- _Prompt_: Copy the listing from the line with "The image size is (1284, 578)." up to and including the line with "point(38,24)", switching "Password" to "Username" and leaving everything else unchanged.

━━━━━━━━━━━━━━━━━━━━━━━━━━━━━━

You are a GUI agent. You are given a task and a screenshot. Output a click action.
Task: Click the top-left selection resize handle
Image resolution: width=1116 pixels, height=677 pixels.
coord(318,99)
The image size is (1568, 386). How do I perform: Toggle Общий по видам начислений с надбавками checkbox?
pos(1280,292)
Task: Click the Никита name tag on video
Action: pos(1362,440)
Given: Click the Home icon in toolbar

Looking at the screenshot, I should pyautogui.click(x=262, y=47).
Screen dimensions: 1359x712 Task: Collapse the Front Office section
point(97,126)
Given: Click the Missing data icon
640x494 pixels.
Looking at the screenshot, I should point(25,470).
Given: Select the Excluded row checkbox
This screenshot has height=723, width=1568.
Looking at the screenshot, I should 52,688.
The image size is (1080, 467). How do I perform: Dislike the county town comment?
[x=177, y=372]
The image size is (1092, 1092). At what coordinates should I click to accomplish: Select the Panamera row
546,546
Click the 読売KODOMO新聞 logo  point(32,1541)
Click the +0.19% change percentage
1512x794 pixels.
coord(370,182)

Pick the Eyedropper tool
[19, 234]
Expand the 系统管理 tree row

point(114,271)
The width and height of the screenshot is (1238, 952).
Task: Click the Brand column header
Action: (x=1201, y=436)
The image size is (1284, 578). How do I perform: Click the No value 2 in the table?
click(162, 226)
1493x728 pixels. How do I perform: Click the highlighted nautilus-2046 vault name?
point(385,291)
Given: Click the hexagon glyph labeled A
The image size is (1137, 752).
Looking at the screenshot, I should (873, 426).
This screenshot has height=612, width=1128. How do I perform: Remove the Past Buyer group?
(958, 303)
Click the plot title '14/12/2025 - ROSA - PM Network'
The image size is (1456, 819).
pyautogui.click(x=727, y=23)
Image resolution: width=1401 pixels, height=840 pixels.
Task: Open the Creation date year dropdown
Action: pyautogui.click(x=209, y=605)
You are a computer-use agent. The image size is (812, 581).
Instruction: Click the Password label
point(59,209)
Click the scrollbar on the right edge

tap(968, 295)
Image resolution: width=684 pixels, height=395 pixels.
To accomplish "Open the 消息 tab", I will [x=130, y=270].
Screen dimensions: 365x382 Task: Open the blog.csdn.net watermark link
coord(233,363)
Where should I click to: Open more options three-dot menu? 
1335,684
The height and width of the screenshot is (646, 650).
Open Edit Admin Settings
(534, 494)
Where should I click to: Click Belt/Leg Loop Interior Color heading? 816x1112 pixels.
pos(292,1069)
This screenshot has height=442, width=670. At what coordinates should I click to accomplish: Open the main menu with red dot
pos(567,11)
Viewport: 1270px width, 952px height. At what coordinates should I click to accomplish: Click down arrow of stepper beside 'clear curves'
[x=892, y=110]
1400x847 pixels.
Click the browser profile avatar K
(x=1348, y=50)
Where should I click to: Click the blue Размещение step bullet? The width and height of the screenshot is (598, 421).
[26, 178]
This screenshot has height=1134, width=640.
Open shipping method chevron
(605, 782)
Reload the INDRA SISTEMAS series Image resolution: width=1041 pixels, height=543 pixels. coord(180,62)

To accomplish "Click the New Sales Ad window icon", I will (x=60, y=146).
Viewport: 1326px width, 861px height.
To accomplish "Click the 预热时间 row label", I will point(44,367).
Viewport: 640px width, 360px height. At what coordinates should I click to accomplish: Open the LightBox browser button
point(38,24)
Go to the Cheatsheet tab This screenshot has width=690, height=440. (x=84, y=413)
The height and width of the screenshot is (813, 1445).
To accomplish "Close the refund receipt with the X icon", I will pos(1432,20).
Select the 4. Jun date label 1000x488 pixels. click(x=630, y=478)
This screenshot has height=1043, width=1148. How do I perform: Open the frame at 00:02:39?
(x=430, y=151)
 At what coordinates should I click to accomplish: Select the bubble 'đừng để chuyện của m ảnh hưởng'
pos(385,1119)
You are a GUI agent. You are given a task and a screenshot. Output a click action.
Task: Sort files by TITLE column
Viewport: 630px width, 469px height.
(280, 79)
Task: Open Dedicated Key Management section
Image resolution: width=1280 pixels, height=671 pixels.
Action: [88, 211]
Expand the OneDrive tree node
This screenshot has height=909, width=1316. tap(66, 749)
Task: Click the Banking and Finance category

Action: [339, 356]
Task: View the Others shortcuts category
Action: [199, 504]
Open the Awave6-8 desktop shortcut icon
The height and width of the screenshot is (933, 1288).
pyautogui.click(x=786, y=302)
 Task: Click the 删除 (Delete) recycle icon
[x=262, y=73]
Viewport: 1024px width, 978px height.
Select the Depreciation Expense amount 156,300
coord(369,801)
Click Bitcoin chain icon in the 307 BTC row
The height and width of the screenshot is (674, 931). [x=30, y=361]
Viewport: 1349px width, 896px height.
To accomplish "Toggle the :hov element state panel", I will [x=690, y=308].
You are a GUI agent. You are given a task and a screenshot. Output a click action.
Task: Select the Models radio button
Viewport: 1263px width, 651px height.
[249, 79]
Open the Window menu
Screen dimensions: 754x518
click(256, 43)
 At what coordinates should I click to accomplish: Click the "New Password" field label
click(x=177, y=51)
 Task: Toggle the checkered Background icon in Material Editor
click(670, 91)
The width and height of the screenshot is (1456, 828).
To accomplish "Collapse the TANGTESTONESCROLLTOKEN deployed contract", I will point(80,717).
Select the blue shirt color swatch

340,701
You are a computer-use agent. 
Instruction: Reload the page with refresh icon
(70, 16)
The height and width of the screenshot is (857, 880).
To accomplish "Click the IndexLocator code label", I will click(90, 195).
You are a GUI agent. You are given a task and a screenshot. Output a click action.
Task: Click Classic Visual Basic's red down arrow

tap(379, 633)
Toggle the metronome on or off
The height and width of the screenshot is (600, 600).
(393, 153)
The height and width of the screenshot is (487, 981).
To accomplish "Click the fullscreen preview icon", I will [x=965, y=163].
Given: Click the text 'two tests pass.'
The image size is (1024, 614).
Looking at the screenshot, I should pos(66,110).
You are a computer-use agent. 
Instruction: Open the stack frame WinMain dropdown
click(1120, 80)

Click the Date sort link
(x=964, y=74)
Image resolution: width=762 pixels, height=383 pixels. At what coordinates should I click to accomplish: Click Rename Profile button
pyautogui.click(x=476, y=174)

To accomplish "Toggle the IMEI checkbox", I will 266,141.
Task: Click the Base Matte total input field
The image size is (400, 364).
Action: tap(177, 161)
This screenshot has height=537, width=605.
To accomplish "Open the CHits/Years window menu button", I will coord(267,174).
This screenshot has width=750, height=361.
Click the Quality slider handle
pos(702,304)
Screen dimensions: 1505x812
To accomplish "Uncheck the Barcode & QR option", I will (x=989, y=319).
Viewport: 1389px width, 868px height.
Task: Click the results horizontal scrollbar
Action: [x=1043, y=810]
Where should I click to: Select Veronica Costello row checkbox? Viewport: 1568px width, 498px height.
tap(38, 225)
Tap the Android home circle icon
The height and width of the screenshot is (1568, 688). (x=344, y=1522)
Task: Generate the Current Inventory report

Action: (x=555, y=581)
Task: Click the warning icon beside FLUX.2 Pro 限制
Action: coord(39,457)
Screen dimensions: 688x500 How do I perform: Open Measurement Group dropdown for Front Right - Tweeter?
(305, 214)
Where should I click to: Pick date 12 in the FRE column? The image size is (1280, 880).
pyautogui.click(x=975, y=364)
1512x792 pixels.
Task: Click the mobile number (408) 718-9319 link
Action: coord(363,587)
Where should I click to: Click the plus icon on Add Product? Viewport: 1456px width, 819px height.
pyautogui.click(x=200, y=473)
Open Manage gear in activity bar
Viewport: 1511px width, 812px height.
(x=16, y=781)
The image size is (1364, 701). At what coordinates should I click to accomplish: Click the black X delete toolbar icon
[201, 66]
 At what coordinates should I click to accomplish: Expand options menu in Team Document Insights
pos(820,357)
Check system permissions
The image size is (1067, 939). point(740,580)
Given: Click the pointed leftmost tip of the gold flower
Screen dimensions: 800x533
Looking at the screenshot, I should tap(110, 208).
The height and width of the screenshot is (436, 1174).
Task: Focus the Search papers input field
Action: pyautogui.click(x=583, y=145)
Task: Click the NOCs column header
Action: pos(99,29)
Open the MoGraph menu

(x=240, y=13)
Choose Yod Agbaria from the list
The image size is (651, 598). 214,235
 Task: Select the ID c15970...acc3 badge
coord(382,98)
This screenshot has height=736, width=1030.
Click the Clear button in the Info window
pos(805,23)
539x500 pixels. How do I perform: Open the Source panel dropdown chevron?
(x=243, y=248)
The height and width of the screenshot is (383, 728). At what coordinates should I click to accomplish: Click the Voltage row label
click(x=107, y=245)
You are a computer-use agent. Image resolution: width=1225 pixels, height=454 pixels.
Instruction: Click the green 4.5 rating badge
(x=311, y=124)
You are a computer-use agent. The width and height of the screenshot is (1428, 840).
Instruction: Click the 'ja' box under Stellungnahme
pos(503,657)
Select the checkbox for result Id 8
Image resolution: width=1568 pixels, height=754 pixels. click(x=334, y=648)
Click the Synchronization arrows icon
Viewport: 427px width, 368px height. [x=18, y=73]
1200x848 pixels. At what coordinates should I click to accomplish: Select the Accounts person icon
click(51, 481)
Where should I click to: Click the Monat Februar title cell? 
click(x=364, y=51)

━━━━━━━━━━━━━━━━━━━━━━━━━━━━━━

- _The output_:
The image size is (1284, 578). How do I perform: Click the No value 2 in the table?
click(162, 226)
1493x728 pixels. How do I perform: Click the highlighted nautilus-2046 vault name?
point(385,291)
Given: Click the hexagon glyph labeled A
The image size is (1137, 752).
Looking at the screenshot, I should (873, 426).
This screenshot has height=612, width=1128. How do I perform: Remove the Past Buyer group?
(958, 303)
Click the plot title '14/12/2025 - ROSA - PM Network'
The image size is (1456, 819).
pyautogui.click(x=727, y=23)
Image resolution: width=1401 pixels, height=840 pixels.
Task: Open the Creation date year dropdown
Action: pyautogui.click(x=209, y=605)
You are a computer-use agent. The image size is (812, 581).
Instruction: Click the Username label
point(59,209)
Click the scrollbar on the right edge

tap(968, 295)
Image resolution: width=684 pixels, height=395 pixels.
To accomplish "Open the 消息 tab", I will [x=130, y=270].
Screen dimensions: 365x382 Task: Open the blog.csdn.net watermark link
coord(233,363)
Where should I click to: Open more options three-dot menu? 
1335,684
The height and width of the screenshot is (646, 650).
Open Edit Admin Settings
(534, 494)
Where should I click to: Click Belt/Leg Loop Interior Color heading? 816x1112 pixels.
pos(292,1069)
This screenshot has height=442, width=670. At what coordinates should I click to accomplish: Open the main menu with red dot
pos(567,11)
Viewport: 1270px width, 952px height. At what coordinates should I click to accomplish: Click down arrow of stepper beside 'clear curves'
[x=892, y=110]
1400x847 pixels.
Click the browser profile avatar K
(x=1348, y=50)
Where should I click to: Click the blue Размещение step bullet? The width and height of the screenshot is (598, 421).
[26, 178]
This screenshot has height=1134, width=640.
Open shipping method chevron
(605, 782)
Reload the INDRA SISTEMAS series Image resolution: width=1041 pixels, height=543 pixels. coord(180,62)

To accomplish "Click the New Sales Ad window icon", I will (x=60, y=146).
Viewport: 1326px width, 861px height.
To accomplish "Click the 预热时间 row label", I will point(44,367).
Viewport: 640px width, 360px height. At what coordinates should I click to accomplish: Open the LightBox browser button
point(38,24)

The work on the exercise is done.